In einem zweiten Schritt wird es um Anders‘ kunstkritische und literaturtheoretische Schriften gehen, in denen er – ausgehend von Filmen und Gemälden, aber auch von Autoren wie Kafka und Döblin – die ästhetischen und poetologischen Konsequenzen eines ›Menschen ohne Welt‹ untersucht. Drittens und abschließend soll sich das Seminar Anders‘ vielfältigen Schreibweisen widmen: seinem Roman »Die molussische Katakombe«, mit dem er die Möglichkeiten des Erzählens unter totalitären Bedingungen erkundet; seinem Lehrgedicht »Mariechen«, seinen Fabeln und Gedichten, mit denen er sein theoretisches Denken ausfabuliert; seinen Aphorismen und seinem Tagebuch als Mittel aufmerksamer Zeitkritik; und schließlich seinen vielbeachteten Korrespondenzen, die er mit Adolf Eichmanns Sohn und mit einem Piloten führte, der am Abwurf der ersten Atombombe beteiligt war. Letztlich soll das Seminar Anders als einen Autor untersuchen, dessen Werk, wie er selbst sagte, zur Hälfte ›Belletristik‹ ist – »freilich eben politische und philosophische Belletristik«.

Assessment and permitted materials

Erwartet wird – neben der aktiven und regelmäßigen Teilnahme – die Mitwirkung in einer Expertengruppe, die den Stoff einer Sitzung aufbereitet und präsentiert; mindestens eine Respondenz zur Präsentation einer anderen Expertengruppe; und nach Semesterende eine Seminararbeit im Umfang von 25 Seiten, Abgabe bis 15. September 2021 in gedruckter und elektronischer Form.

Minimum requirements and assessment criteria

Prüfungsimmanente Lehrveranstaltungen aus dem Angebot der SPL10 sind grundsätzlich anwesenheitspflichtig.

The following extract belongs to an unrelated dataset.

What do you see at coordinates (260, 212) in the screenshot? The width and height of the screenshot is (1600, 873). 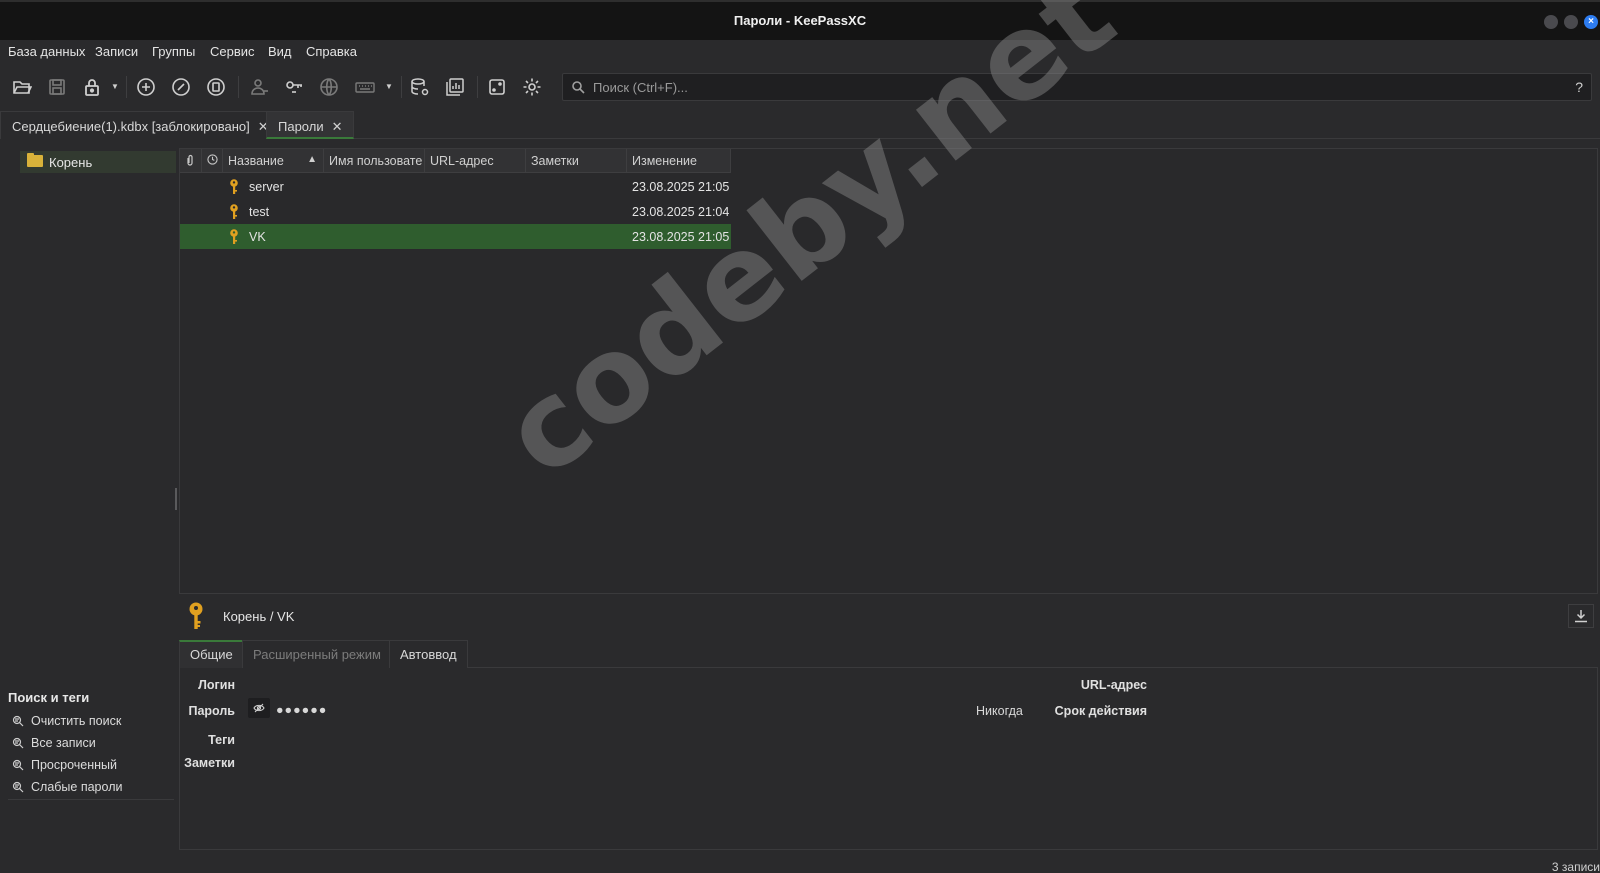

- im Seminar: aktive Teilnahme an den Sitzungen; sachlich pointiertes Impulsreferat mit kompetenter Diskussionsleitung; Respondenz zu einer Präsentation der anderen Expertengruppen
- Seminararbeit: originelle Themenwahl und klare Fragestellung; Erschließung des aktuellen Forschungsstands; Orthographie, sprachliche Form, Stil; Berücksichtigung wissenschaftlicher Konventionen; Methodenbewusstsein; theoretischer Hintergrund

Examination topics

Prüfungsimmanente Lehrveranstaltung

Reading list

Nach Möglichkeit werden die Texte über Moodle bereitgestellt.